• **Exercise task**: Copy out only the lines beginning at the one that contains "This screenshot has" and stopping after the one that contains "coord(559,390)", and replace "Security" with "Details" while leaving everything else unchanged.

• **Data extract**:
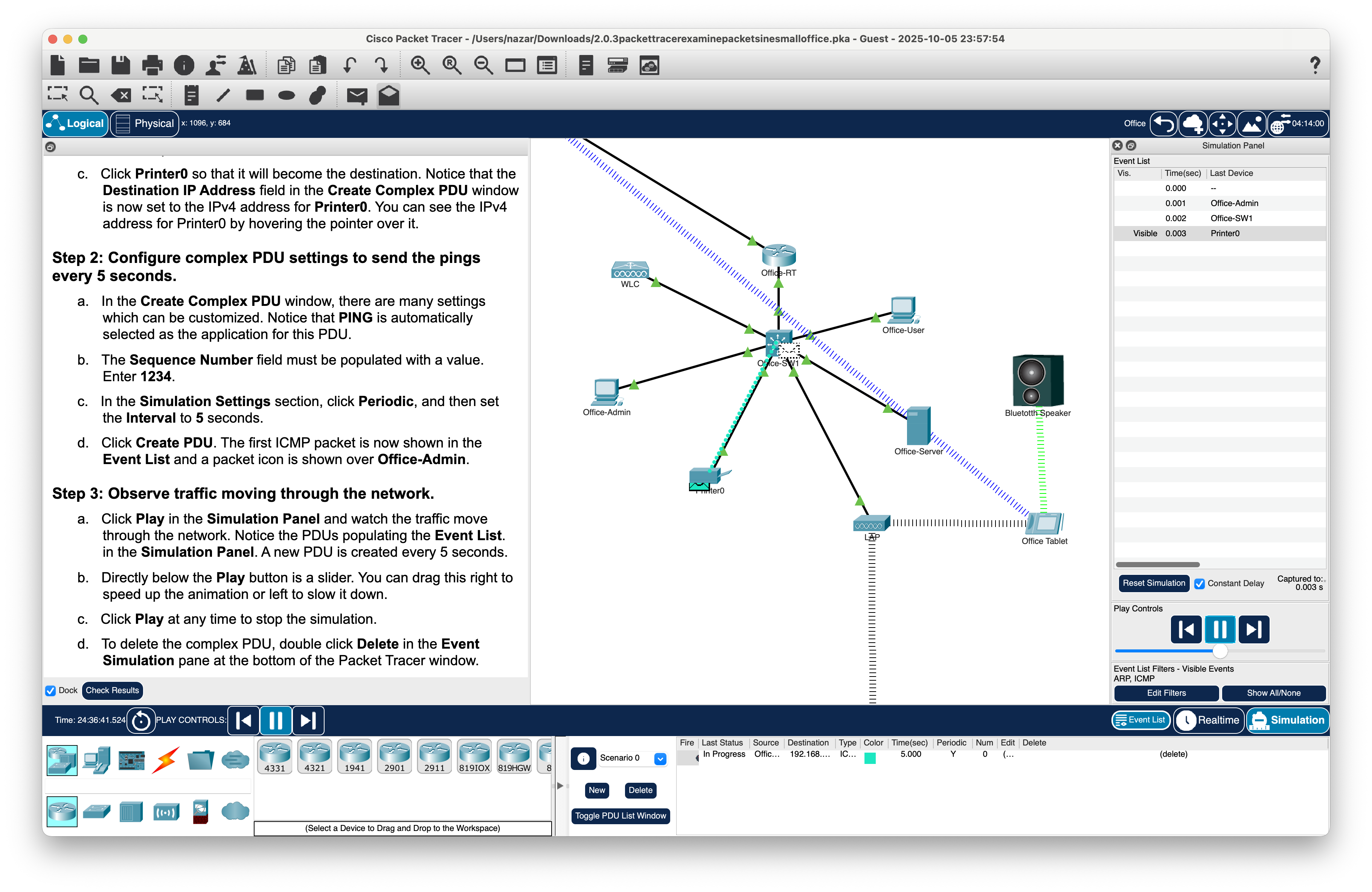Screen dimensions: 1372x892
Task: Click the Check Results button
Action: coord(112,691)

--

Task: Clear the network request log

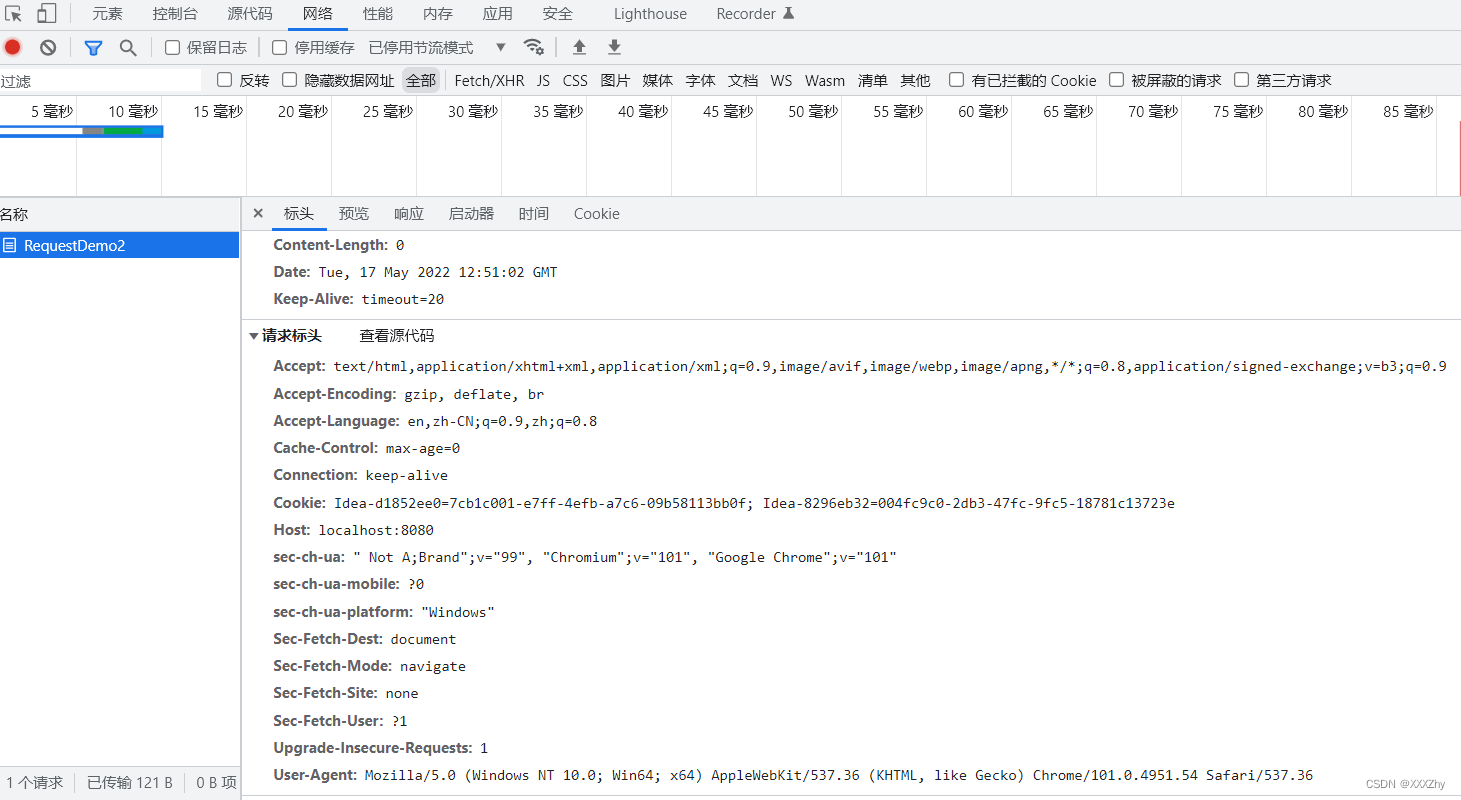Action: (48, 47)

==

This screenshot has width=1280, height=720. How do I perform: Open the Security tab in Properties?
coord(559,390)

• **Solution below**:
This screenshot has width=1280, height=720. How do I perform: Open the Details tab in Properties?
coord(559,390)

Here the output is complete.